I'm trying to get best results for CharmLU in heterogeneous environment - 2 node with different CPUs
First node: Broadwell
   2 CPU per node
    Intel(R) Xeon(R) CPU E5-2698 v4 @ 2.20GHz;
    20 cores, 40 threads (http://ark.intel.com/ru/products/91753/Intel-Xeon-Processor-E5-2698-v4-50M-Cache-2_20-GHz)
    (theoretical peak is about 665.6 GFlops double precision);
    RAM: 128 GB, DDR4/2133MHz
Second node: Intel Knight Landing
  1 CPU
RAM: Intel Xeon Phi 7250 @ 1.40 GHz
   68 cores, 272 threads
   (theoretical peak 3046.4 GFlops double precision)
   RAM: 16 GB Intel MCDRAM + 192 GB DDR4


Now the best result for this integrated environment, that I was able to get, is 661.186 GFlops. (But theoretical max is 3700!)

Would you be so kind, please, to give me some hints, how can I optimize my runs and achieve the best results to get a little bit closer to theoretical values with CharmLU in my environment? May be, there are some scheduler features.. Optimizations?

What am I doing wrong? What can I optimize?
May be there is more appropriate scheduler strategy, that I can choose? (I've tried
+MetaLB scheduler). Should I manually set the process mapping scheme?

The execution parameters for the best run (661 gflops):
./charmrun --bootstrap ssh -machinefile hosts +p108 ./charmlu 144000 360 1200000000 120 3

I've tried different block sizes (from 120 up to 560)
different number of processes (min=88 max = 172, while  the total number of physical cores is 108 =  68 (KNL)+20*2 (2xBroadwell))
The 144000 - is maximum matrix size, that I can use. larger values crashes with segfault.

1500000000 -- is the max memory treshhold, that I can use.
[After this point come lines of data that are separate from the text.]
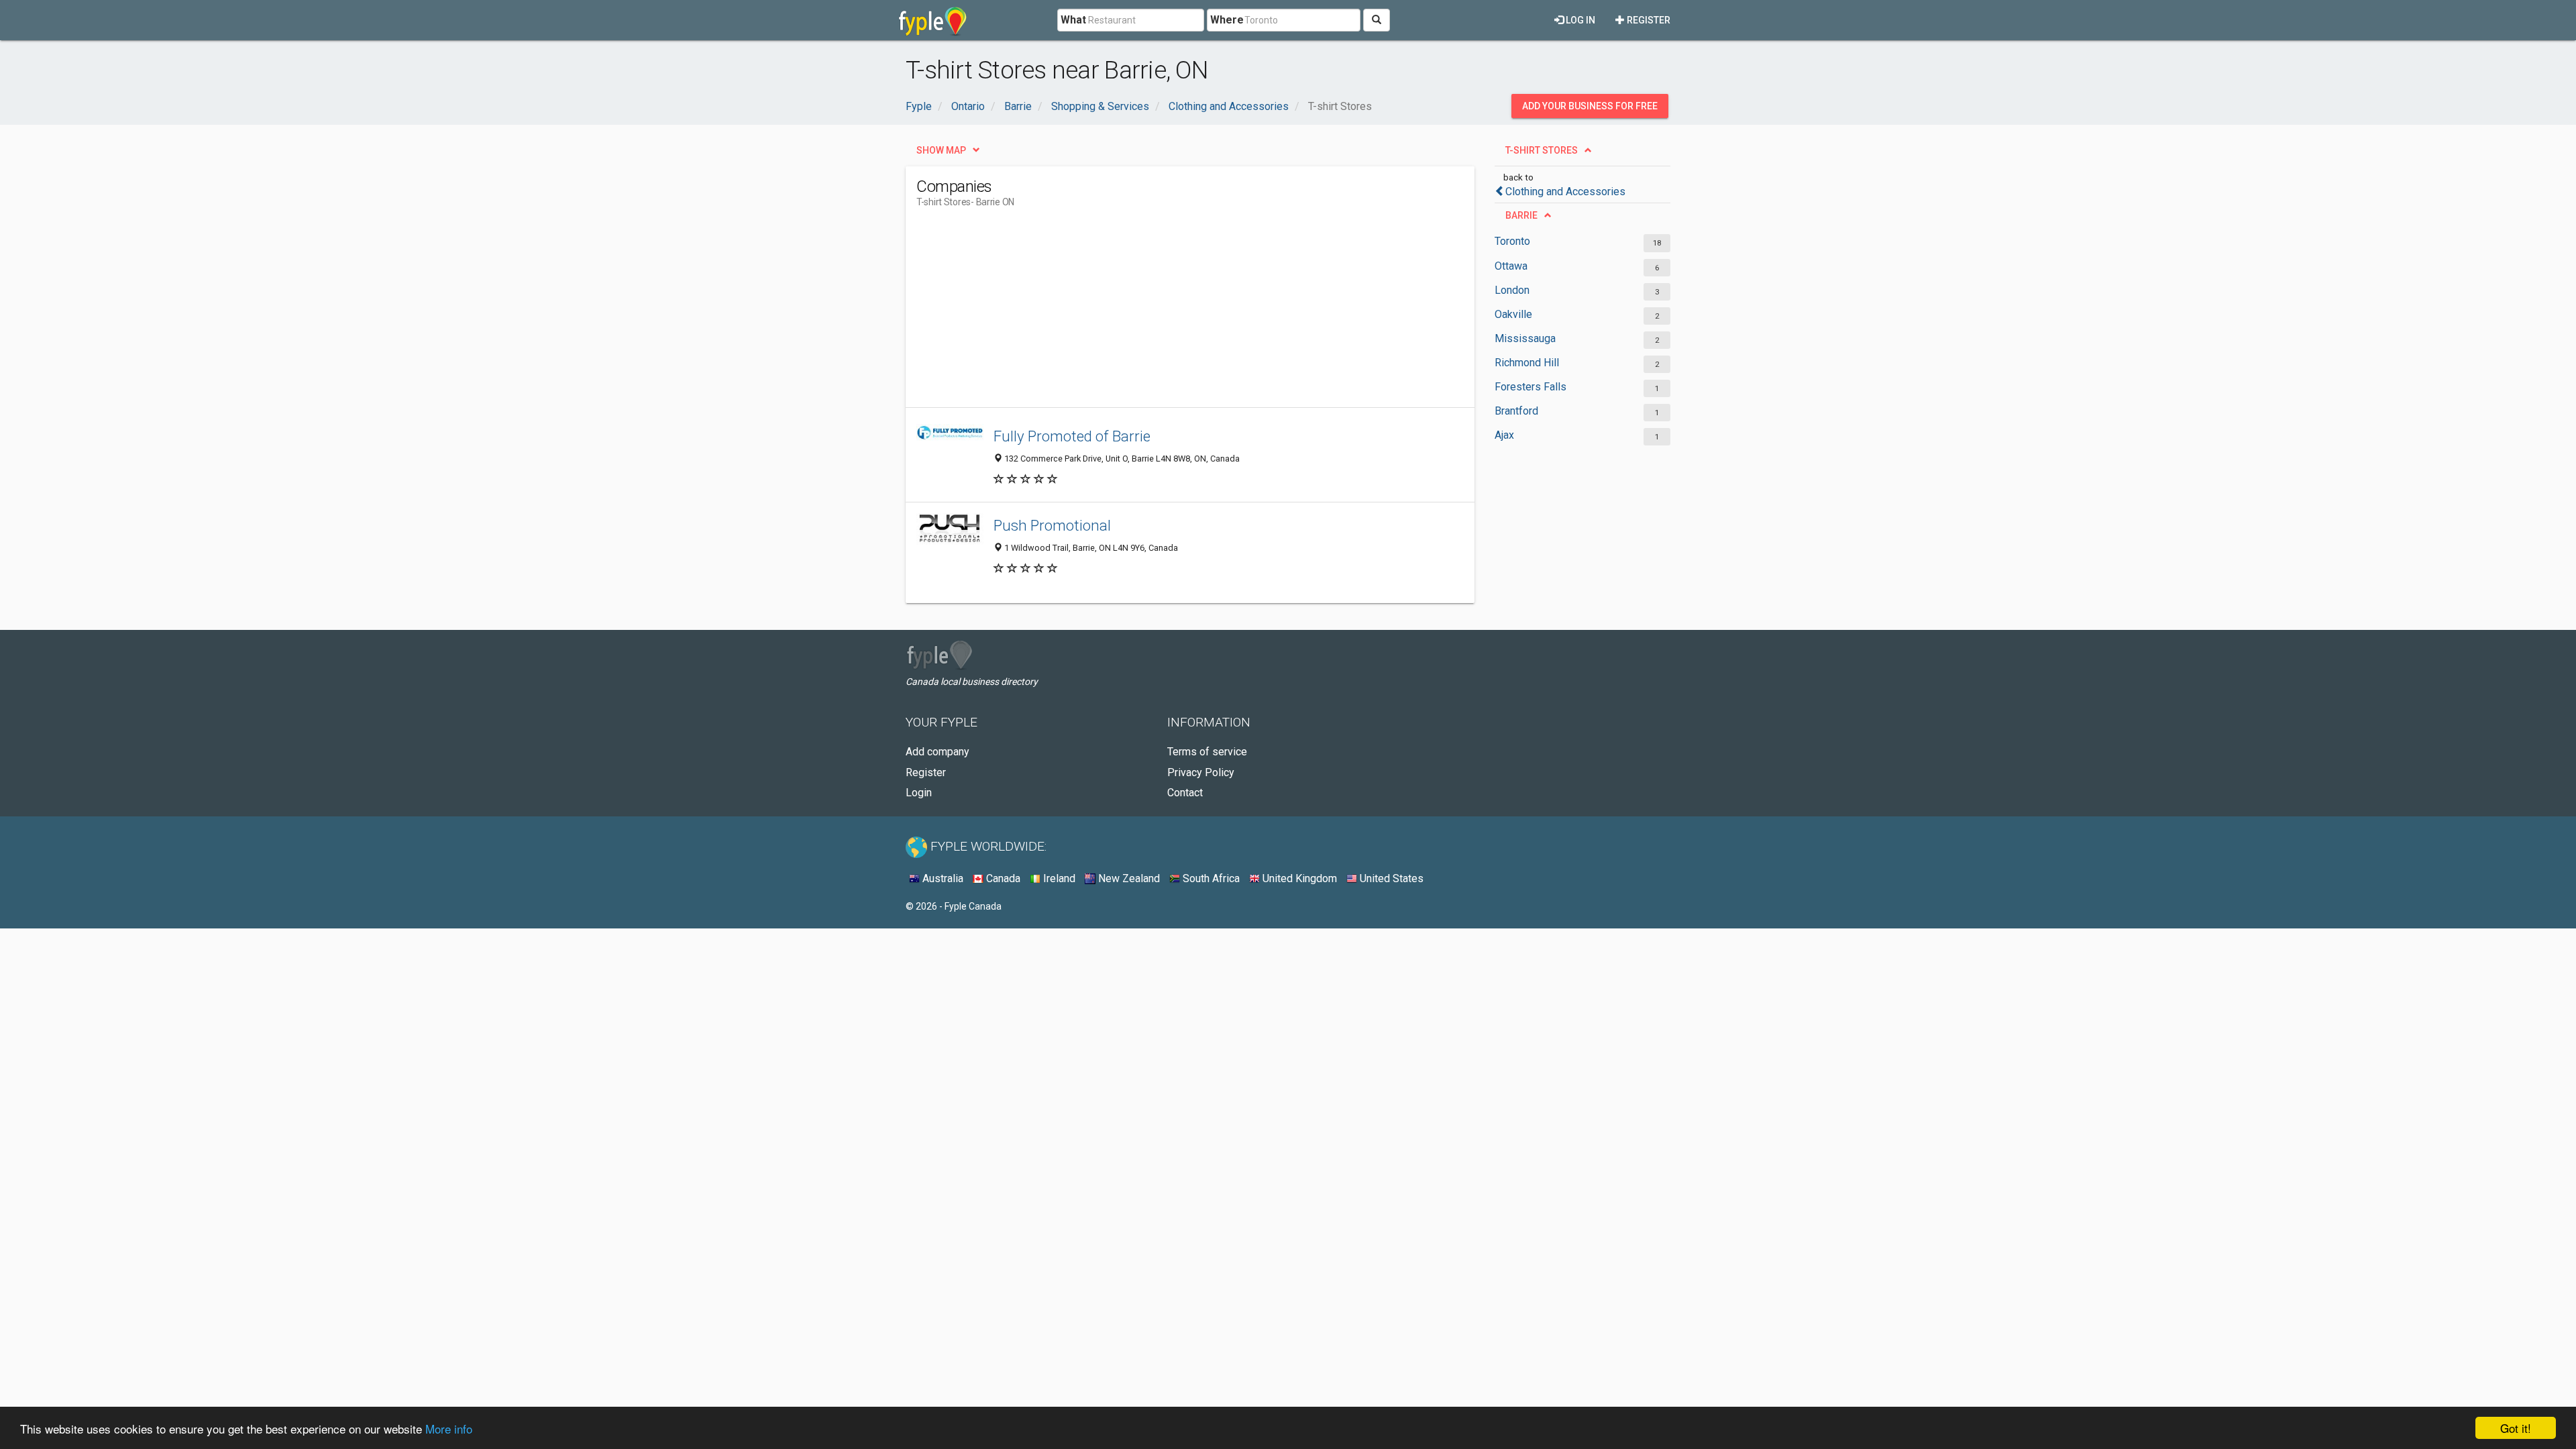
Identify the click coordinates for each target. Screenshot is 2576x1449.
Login (919, 792)
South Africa (1210, 878)
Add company (937, 751)
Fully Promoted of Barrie (1072, 436)
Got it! (2515, 1427)
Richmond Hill (1527, 362)
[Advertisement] (1160, 313)
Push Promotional (1052, 525)
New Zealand (1127, 878)
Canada (1001, 878)
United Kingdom (1298, 878)
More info (448, 1428)
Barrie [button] (1521, 215)
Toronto (1512, 241)
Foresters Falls (1530, 386)
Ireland (1057, 878)
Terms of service (1207, 751)
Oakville (1513, 314)
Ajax (1504, 435)
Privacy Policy (1200, 772)
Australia (941, 878)
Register (1647, 20)
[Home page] (933, 20)
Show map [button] (941, 150)
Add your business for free (1590, 106)
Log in (1579, 20)
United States (1390, 878)
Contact (1185, 792)
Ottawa (1511, 266)
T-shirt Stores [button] (1541, 150)
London (1512, 290)
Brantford (1516, 411)
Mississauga (1525, 338)
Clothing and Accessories (1565, 191)
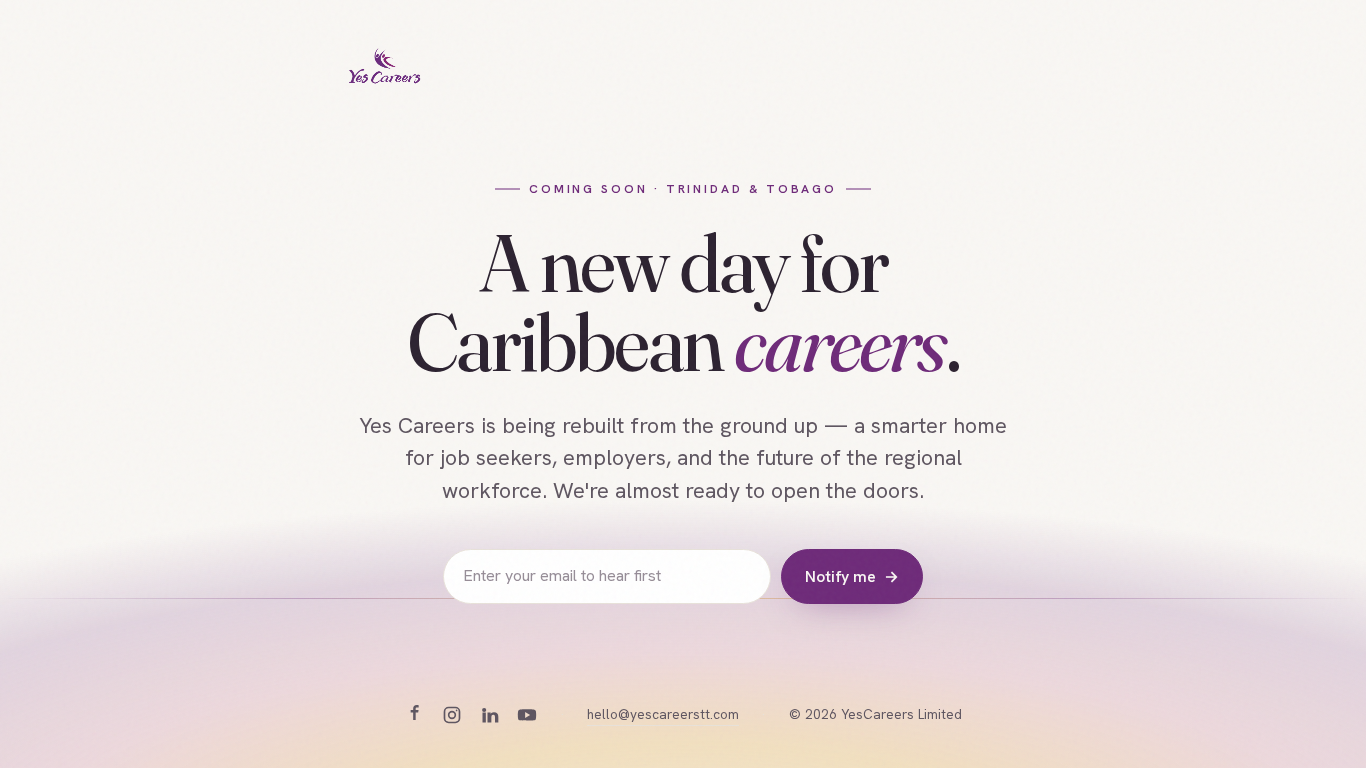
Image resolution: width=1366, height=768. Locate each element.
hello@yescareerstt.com (663, 714)
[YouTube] (527, 715)
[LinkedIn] (490, 715)
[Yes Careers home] (385, 68)
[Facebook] (414, 715)
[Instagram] (452, 715)
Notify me (851, 576)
Larger values finished with segfault** (While 1200000000 mem treshhold limit gives best values in benchmarks)

The mapping scheme 3 (2D Tiling) and Pivot batch size: 120 are found empirically. (On the lower matrix sizes these values gives the best results. May be you could recommend best ranges for there values to benchmark in my environment?

The Send Limit: 2 parameter stays unchanged, may be I should do something with it?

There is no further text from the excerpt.